Form meets function, but unfortunately not fashion. K-Pocke (say “kay po-kay”) is a new line of shirts with a uniquely designed pocket to safely secure your mobile device. Shake, rattle and roll all you want. Nothing will fall out due to the convoluted way it’s constructed, they claim. I’m as worried as the next person about dropping my phone. Unfortunately, I’m more worried about looking like Steve Urkel. Cool innovation, but it might have a better chance if it were still the 90′s — and if pants didn’t have pockets.

Today’s J-blip: Mount Fuji summit panorama

Tuesday, July 10th, 2012

(Click the photo to see the full panorama!)

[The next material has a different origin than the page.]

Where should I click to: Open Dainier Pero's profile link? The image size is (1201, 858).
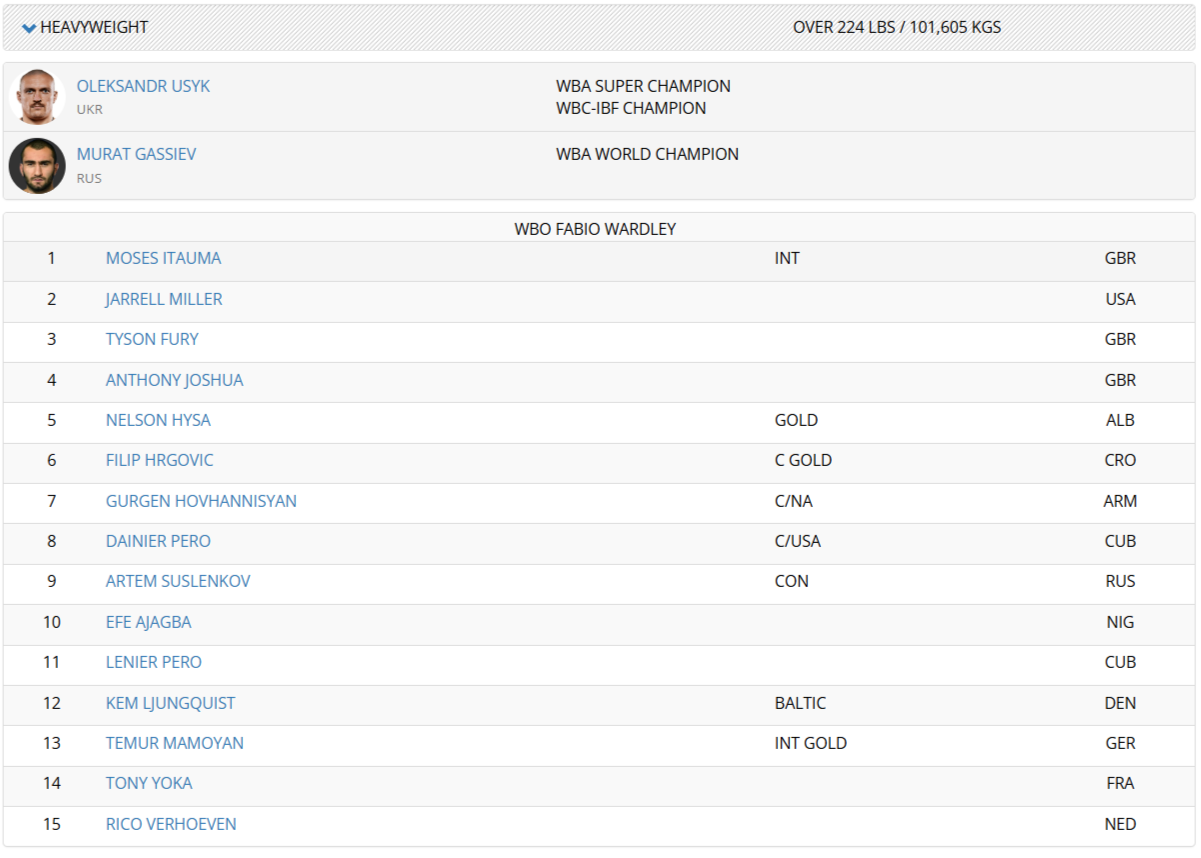pos(158,541)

Climbing season is just getting under way at Japan’s Mount Fuji. Every year hundreds of thousands of people make the trek to the summit—note the massive line of people in the lower-left corner. This photo, from panorama-photo.net, was uploaded by “Rio Akasaka,” who snapped it from the summit this weekend after a rainy trek. What an amazing view! For English-language resources and information on climbing Mount Fuji, see Fujiyoshida City’s official website.

Pulsations (6.29.12)

Thursday, June 28th, 2012

Here are the latest Pulsations, links to fresh stories and visuals about Japan, shout-outs to fellow bloggers, and highly clickable stuff that we think you might enjoy.

In no particular order, they are . . .

  • Why raising the consumption tax is a good idea, and good politics (from Mutant Frog): A must-read for anyone who wants to engage in the debate. Blogger Adam Richards offers a reasoned argument on why raising the consumption tax is good fiscal policy as well as a wise political move. The debate in the comments is smart, too.
  • Fujimori’s new “Trojan Pig” tea house (from Spoon & Tomago): Japanese architect extraordinaire Terunobu Fujimori is famous for designing striking and unique tea houses. His latest creation, which has been likened to a “trojan pig,” does not disappoint. But why a pig?
  • Sculpture or photography? (from Art It): We all know photographs can freeze a moment in time, but have you ever considered sculpture as a medium for doing so? Artist Rirkrit Tiravanija has. Read about how he started creating these full-size scenes, his ideas, inspiration, and latest solo exhibition at Gallery Side 2 in Tokyo.
  • Japanese photo exhibit on Korean “comfort women” sabotaged (from Global Voices): During World War II, the Japanese military forced tens of thousands of foreign women into sex slavery for soldiers overseas. Known as “comfort women” these victims were made to endure horrible atrocities. Ahn Se-Hong, a South Korean photographer who documented the now aging women, has faced numerous obstacles leading up to and during his Tokyo exhibition.
  • Green-roofs in Saitama Prefecture (from Japan for Sustainability): No, those aren’t weeds you see growing on the roof of your local konbini. Well, they might be, unless you live in Saitama Prefecture. The region has introduced a green-roof project for local convenience stores, which can help off-set carbon emissions.

A time-lapse video of Toyota engineers customizing their new, family-oriented concept car, the Camatte.